With the announcement of a new security directive coming from TSA for the rail industry, cybersecurity has been getting a lot of deserved attention from rail operators lately. Properly managing cyber risks in this sector of the economy is now crucial, since new attack vectors from increasing connectivity and software programs are opening up railway industrial control systems (ICS), such as positive train control (PTC), to new threats. To keep passengers and crew safe onboard, rail operators must implement preventive security measures to avoid cyberattacks that may lead to accidents.
There have been quite a few documented cybersecurity incidents within rail infrastructure around the world, including in Denmark, Germany and New York. Although the motivation for most of these attacks was to install ransomware for financial gain, the fact that an attacker could get that far into a rail operator’s network is a wakeup call for many. Even a relatively minor cyber-physical attack could be extremely damaging because it can cause safety issues if it affects a digital signaling system, which can endanger passengers or destroy infrastructure.
Safeguarding PTC systems and other operational technology (OT) in railways is essential to any country’s national security. The biggest issues with implementing good cybersecurity practices for rail infrastructure are the legacy systems and complex architectures, which can make this task difficult.

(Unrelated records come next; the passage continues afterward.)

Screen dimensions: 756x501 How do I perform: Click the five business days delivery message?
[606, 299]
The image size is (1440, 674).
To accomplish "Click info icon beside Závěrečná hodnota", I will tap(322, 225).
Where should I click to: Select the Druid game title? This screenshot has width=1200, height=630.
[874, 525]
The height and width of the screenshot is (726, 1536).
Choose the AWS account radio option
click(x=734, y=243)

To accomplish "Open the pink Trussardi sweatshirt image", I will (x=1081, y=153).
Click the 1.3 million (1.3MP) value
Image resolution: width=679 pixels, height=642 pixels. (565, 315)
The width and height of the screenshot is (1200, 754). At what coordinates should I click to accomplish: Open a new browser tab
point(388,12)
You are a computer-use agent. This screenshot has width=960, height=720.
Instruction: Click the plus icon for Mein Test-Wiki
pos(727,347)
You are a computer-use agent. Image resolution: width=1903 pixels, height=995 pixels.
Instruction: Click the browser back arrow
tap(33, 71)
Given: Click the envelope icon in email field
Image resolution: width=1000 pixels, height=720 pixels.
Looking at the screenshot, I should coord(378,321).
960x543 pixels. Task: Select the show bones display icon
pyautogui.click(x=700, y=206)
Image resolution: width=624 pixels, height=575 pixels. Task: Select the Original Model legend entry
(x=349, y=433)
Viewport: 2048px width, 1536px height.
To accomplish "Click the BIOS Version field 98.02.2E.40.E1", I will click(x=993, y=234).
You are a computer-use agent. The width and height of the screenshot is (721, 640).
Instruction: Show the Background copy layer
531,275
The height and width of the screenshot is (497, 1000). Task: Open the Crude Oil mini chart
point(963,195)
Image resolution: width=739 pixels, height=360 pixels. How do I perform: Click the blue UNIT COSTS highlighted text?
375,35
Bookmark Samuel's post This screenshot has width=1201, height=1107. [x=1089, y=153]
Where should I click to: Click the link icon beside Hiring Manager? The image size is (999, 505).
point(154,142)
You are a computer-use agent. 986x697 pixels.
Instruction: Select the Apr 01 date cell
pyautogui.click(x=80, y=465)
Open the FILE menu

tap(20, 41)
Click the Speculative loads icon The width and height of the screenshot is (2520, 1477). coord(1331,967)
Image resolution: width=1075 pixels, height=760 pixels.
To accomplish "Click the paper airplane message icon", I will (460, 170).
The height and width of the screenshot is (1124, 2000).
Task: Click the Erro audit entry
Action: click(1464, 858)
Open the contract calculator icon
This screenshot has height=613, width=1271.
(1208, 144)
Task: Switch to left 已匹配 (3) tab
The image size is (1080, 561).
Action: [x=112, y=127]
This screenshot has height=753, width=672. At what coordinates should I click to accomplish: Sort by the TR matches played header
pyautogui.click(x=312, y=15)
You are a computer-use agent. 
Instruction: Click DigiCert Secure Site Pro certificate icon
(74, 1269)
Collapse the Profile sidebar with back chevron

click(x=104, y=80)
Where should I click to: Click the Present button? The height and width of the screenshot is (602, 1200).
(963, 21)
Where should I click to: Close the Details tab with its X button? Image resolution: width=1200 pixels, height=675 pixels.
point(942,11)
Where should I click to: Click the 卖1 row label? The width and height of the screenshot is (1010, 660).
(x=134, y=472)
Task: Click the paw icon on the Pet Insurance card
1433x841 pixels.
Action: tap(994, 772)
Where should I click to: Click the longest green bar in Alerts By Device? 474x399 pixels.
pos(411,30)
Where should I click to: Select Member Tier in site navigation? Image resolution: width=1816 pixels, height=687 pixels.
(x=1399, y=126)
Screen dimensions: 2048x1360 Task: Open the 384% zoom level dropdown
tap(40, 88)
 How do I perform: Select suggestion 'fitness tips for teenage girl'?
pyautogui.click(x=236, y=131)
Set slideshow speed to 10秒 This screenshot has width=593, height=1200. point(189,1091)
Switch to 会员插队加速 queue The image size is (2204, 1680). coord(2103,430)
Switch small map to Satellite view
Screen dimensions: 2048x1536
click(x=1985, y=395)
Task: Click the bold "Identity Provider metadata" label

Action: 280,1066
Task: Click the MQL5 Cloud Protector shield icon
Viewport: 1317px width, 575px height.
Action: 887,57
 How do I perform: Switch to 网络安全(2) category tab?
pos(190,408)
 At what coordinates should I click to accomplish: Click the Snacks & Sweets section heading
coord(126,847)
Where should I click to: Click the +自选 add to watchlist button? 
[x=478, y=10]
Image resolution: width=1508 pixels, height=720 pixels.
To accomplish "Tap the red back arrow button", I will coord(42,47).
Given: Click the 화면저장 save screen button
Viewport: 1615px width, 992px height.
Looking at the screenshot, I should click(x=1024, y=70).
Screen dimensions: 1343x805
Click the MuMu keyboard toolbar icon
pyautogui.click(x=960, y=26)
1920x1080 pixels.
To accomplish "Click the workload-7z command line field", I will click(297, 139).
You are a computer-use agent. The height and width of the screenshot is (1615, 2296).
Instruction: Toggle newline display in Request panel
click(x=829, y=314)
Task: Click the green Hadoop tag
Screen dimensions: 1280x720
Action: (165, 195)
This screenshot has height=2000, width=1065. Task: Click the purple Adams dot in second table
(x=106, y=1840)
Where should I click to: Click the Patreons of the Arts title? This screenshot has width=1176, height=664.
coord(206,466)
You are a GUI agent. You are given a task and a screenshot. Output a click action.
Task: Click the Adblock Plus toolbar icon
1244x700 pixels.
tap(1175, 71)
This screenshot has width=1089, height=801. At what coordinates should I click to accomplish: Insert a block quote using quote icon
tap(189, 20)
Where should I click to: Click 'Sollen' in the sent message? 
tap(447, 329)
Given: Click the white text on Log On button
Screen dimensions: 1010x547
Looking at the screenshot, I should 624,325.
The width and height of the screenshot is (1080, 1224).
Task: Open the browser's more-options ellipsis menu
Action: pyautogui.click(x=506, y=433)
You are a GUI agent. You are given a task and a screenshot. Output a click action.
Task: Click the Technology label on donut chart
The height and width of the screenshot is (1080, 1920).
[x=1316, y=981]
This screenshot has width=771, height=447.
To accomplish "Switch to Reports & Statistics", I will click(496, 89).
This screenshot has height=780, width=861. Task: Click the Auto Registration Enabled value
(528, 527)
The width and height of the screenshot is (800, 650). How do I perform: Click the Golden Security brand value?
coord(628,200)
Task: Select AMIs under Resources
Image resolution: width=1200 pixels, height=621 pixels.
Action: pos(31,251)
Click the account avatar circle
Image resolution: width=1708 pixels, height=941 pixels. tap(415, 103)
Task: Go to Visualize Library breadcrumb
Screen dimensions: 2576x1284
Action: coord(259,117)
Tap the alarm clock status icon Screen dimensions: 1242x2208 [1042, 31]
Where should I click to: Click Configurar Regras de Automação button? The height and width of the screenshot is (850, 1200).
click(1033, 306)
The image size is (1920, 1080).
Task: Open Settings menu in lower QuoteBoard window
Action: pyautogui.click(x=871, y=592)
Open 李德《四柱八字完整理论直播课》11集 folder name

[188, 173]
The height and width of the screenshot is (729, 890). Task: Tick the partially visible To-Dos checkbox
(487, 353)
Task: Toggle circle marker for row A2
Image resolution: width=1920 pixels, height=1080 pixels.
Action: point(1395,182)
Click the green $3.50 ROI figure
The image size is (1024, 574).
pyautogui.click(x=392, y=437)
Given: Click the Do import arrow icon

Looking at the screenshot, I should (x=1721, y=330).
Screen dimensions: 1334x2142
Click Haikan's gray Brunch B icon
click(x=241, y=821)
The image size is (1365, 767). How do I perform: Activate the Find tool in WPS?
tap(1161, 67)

Many organizations have relied solely on information technology (IT) security tools in the past to protect themselves, such as endpoint detection and response (EDR), firewalls or antivirus software. These are not effective defense methods for control system environments, which are the backbone of our railways. Because ICS operators prioritize reliability and safety over all else, many IT security tools are simply too intrusive for sensitive industrial control system endpoints.
Here are three tips to help rail operators get started with ICS cybersecurity:
Rail operators should adopt a cybersecurity standard or framework
The NIST CSF is an excellent starting point for rail operators, and many other critical infrastructure organizations have implemented this framework successfully. Another great option to look at for rail are the ISA/IEC 62443 standards. Compliance regulations targeting the rail industry are either already in progress or just around the corner in many countries around the world. A great way to prepare for these regulations is to apply a cybersecurity framework, like the NIST CSF or ISA/IEC 62443, to lay the groundwork for a measurable, provable cybersecurity program.
Invest in protective ICS security controls first
Lately, there has been a lot of focus on industry and governmental information sharing. This can be helpful at a macro level, but it doesn’t encourage basic security hygiene such as asset management, vulnerability monitoring, secure remote access and network segmentation, which many rail operators still do not have in place. You don’t invest in expensive surveillance cameras without installing locks on your doors and windows first, and the same holds true for cybersecurity. Once you have your foundational controls in place, you can move on to more advanced use cases like threat hunting and information sharing.
Spend your limited cybersecurity budget wisely
Matching individual needs with specific cybersecurity solutions can be difficult, especially if your organization hasn’t yet invested in ICS cybersecurity. As mentioned above, it’s always good to start with the basics. Although buying the latest visibility and threat detection tools might sound cool and feel good, prioritizing investments in foundational controls first will set you up for success in the long term. Many organizations invest in a security tool that seems cutting-edge, only to discover one year later that it has brought them limited ROI and cost precious human resources to manage along the way.